A health policy expert says a massive shake-up of western Victoria’s hospital system will benefit the region, but only if the government makes certain iron-clad commitments.
In July, Ballarat, Horsham, Stawell and Edenhope’s health services agreed to amalgamate and submitted a proposal to the Victorian government for approval.
Despite nine months of consultation before the move, many residents say they know very little about how the merger will work.
The community champion
After 34 years as a surgeon and board member at Horsham’s Wimmera Base Hospital, Ian Campbell has hung up the scrubs.
But with plans afoot for an amalgamation of health services in western Victoria, he feels the need to speak up.
Mr Campbell says he is, like many others, worried it will see the smaller hospitals lose services and jobs to Ballarat.
Each health service has been guaranteed at least one seat on the nine-person board of the proposed new organisation, with the government to make appointments based on the necessary skills needed.
Wimmera Base Hospital currently offers 80 different health services, including several surgeries and obstetrics services which Mr Campbell says should not be outsourced.

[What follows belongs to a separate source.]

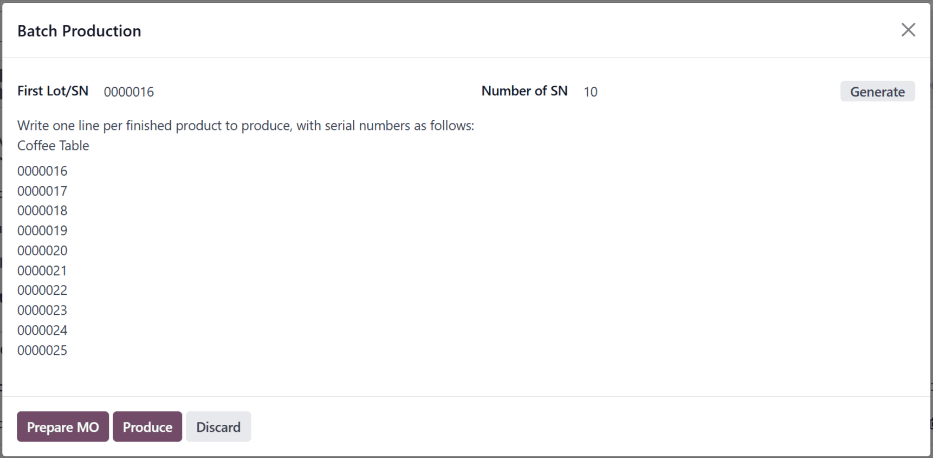Click the 0000024 serial line

pyautogui.click(x=43, y=331)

The health services say a merger will help them attract staff to the smaller hospitals, not remove them.
The managers
Maree Aitken, chair of the Wimmera Health Care Group which manages the hospital, says her organisation struggles to fill many specialist positions.
More than 2,200 people travel outside the Wimmera, which has a population of 50,000, to either Ballarat or Melbourne for hospital admissions every year.

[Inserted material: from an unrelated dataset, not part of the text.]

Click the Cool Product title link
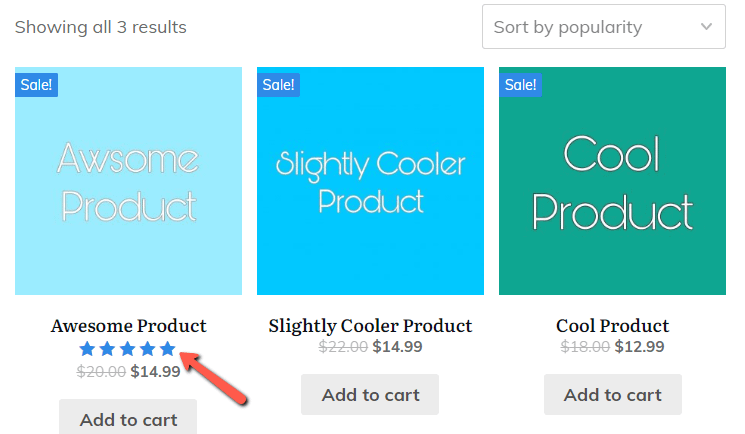The height and width of the screenshot is (434, 745). 612,326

According to the hospitals, there has been a 12 per cent increase in surgical waitlists and a 5.8 per cent growth in service levels in Ballarat in the past five years, while admissions have been decreasing in Edenhope and Stawell.

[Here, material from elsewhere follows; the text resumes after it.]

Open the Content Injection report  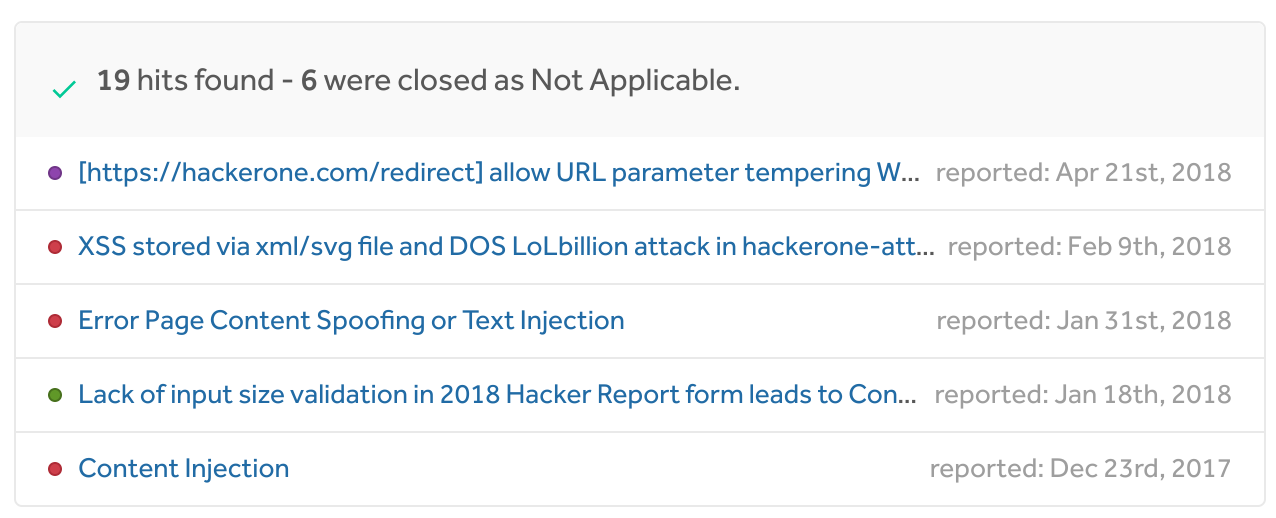coord(184,469)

The health services also report Wimmera residents have higher rates of certain cancers, diabetes, heart disease, respiratory diseases, and hospital admissions for preventable conditions than the state average.
The independent voice
The Grattan Institute’s Professor Stephen Duckett, who has advised the government on previous mergers, is backing the plan.
He says it could help hospitals with fewer resources to improve staff training and patient care.
“There’s not much money to be saved in these small rural towns, and so you’ve got to protect what is there and ensure that what’s going to be happening is better quality,” he says.
“I think there were a lot of mergers in New South Wales going back 10 or 20 years ago, which resulted in stripping out resources from the small hospitals, so they were more done as budget cuts, rather than as quality improvement.
Professor Duckett says he doesn’t believe the government wants to see more mergers in regional Victoria.
But he says the state government must guarantee the benefits to each hospital if the Health Minister approves the plan.
“When you say to the smaller town ‘look Edenhope, this is what you’ve got now, this is what you will have and it’s going to be better’ … there ought to be a signature on a piece of paper which actually says that’s going to happen, so that the town can have comfort that it is doing the right thing, not only for today, but into the future,” he says.
The government
The ABC filed a Freedom of Information request for the business case of the merger, but the state government refused to release it.
The lack of information has been noted by residents in western Victoria, with a petition against the plan drafted by Member for Lowan Emma Kealy, attracting 3,648 signatures.
The health department says it will only support a merger that guarantees better quality or safer services and no reduction in workforce or closure of facilities.
It did not directly respond to Professor Duckett’s suggestion for a written commitment following approval.
Ballarat Health Services chair Natalie Reiter says she has in writing from the government that it has no plans to reduce funding to any of the hospitals if it approves the merger.
Beyond surgeries and contracts, Mr Campbell says Horsham also doesn’t want to lose the community spirit locally-controlled health services can sustain.
“And in the bigger the organisation, the individual control and workplace flexibility disappears.”
Minister Foley’s decision on the proposal is expected by the end of the year.